# Huge paw from bandage?



## Little-moomin

Bill has a bandage on his leg with a canula in so if we need to make the hard decision to put him to sleep, they don't need to find a vein and cause him distress.

However his paw has literally doubled in size. It doesn't seem painful and he's not limping but it is maybe even more than twice the size of the other one.

Is this normal?


----------



## buffie

Doesn't sound normal to me,give your vet a ring, maybe the bandage is too tight.


----------



## Little-moomin

The vet is closed - they have an emergency line but he seems fine and is walking on it fine?

Should we still ring?


----------



## buffie

Little-moomin said:


> The vet is closed - they have an emergency line but he seems fine and is walking on it fine?
> 
> Should we still ring?


Yes I would ,better to be safe than sorry.


----------



## Little-moomin

Just rang, they said it might be a tad too tight but we shouldn't do anything as we don't want to disrupt the IV.

We're going to keep an eye on him and if look him in and if it looks like it's causing him any pain we'll bring him in to have it loosened


----------



## Sled dog hotel

Little-moomin said:


> Bill has a bandage on his leg with a canula in so if we need to make the hard decision to put him to sleep, they don't need to find a vein and cause him distress.
> 
> However his paw has literally doubled in size. It doesn't seem painful and he's not limping but it is maybe even more than twice the size of the other one.
> 
> Is this normal?


Does the bandage seem tight around his leg? If so that can be a common cause of swelling, its also a concern because too tight bandages around limbs can cut off circulation. After cannulas have been in awhile they can also cause soreness and cause swelling.

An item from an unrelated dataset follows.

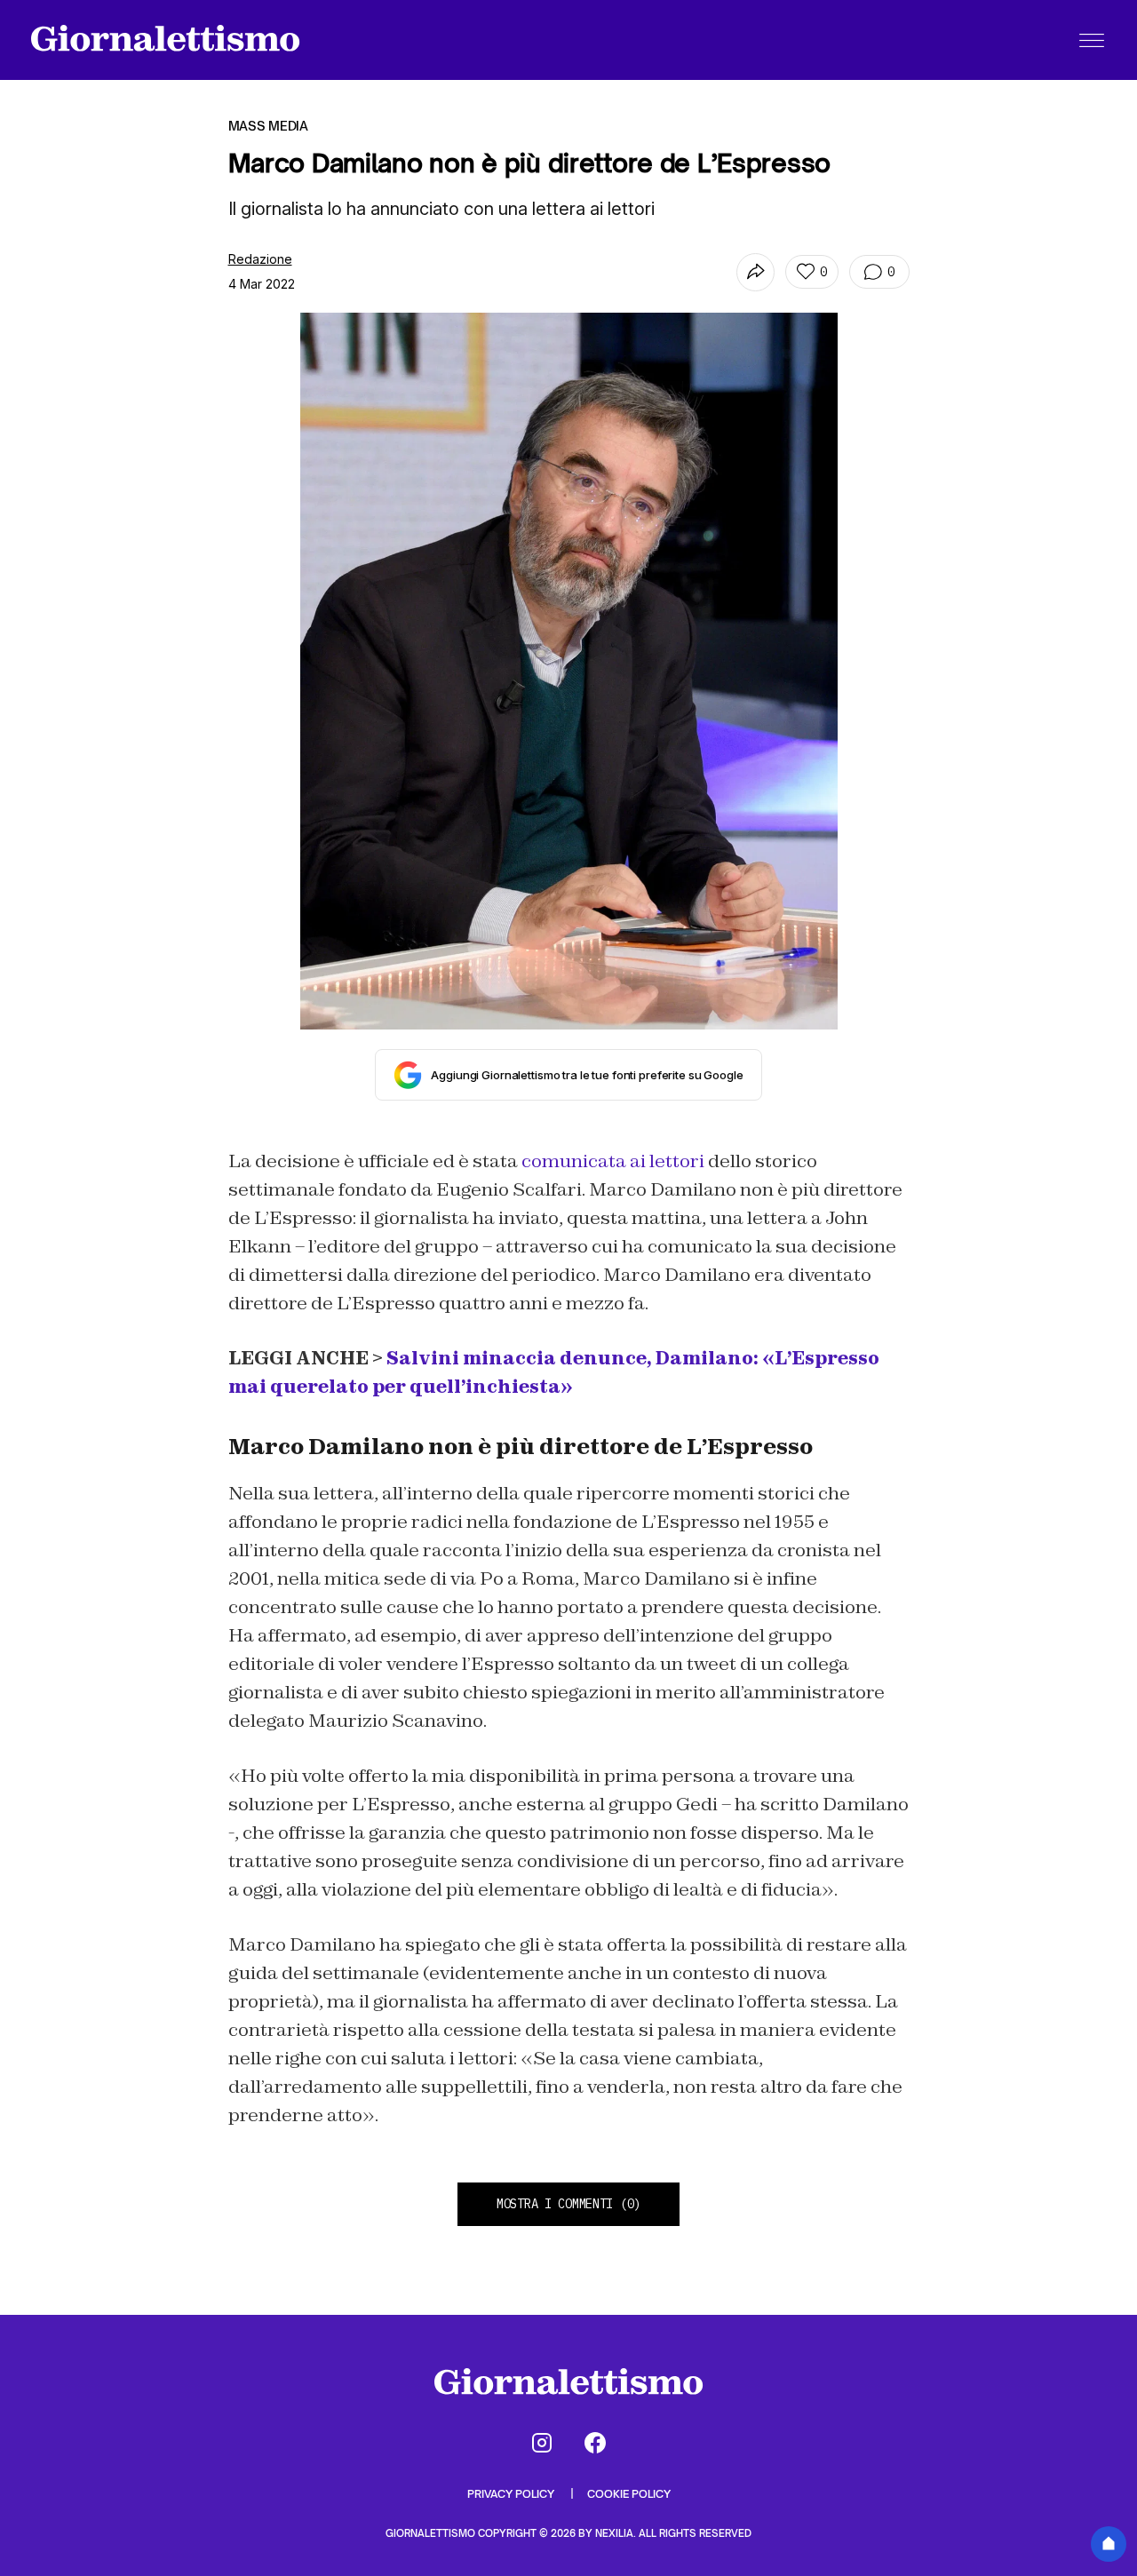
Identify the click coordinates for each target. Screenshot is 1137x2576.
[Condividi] (755, 272)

It doesn't sound right at all and you really need to get it checked.


----------



## Little-moomin

How do I attach a photo?


----------



## Sled dog hotel

Just had another thought does the paw feel cold or colder then the rest of his feet, that can mean there is lack of circulation, if its hot and hotter then the surrounding area or other feet it can sometimes mean infection. I forgot to mention the hot/cold before, I also looked this up for you.

Bandage and splint care in cats the whole thing is below but this is part of it.

Check the bandage at least twice daily to ensure that it is clean and dry and that it is neither too tight nor too loose. If the toes are exposed below the bandage, check that they are free of discharges or bad smells, that they are neither hot nor cold, and that they have not become swollen or red. Any of these signs could indicate that the bandage is too tight or that the infection is spreading. For the same reasons, also check the area above the bandage to make sure that it is not swollen, red, chafed, or otherwise irritated. Finally, make sure that the bandage has not slipped up or down.

http://www.vcahospitals.com/main/pe...l-health/bandage-and-splint-care-in-cats/3765


----------



## Jess Pryce

This means the bandage is too tight and will get quite painful for him. Is there any way you can loosen the bandage? Most vets will put a double layer bandage on, the outside layer is normally vet wrap which sticks to its self. If you can find the edge you may be able to unwrap it and then re apply it looser. The layer underneath is a soft wrap layer and is normally ok.
If you cant un wrap the bandage then cut an inch or two down the bandage to see if that will loosen it. Then make sure you massage the foot to get the circulation moving again.
If possible call your out of hours vet and just ask if they have any spare vetwrap you can pick up to re bandage or see if they will re-do it for you.


----------



## Jess Pryce

Little-moomin said:


> Just rang, they said it might be a tad too tight but we shouldn't do anything as we don't want to disrupt the IV.
> 
> We're going to keep an eye on him and if look him in and if it looks like it's causing him any pain we'll bring him in to have it loosened


Massage his foot as well if he will let you, just to get the blood flowing a bit.


----------



## Little-moomin

I'll massage his foot. His bandage is pretty is tight but not super tight, I'm not as expert. As he's got an IV in I'm a little nervous to play about with it as I don't want him being able to pull it off.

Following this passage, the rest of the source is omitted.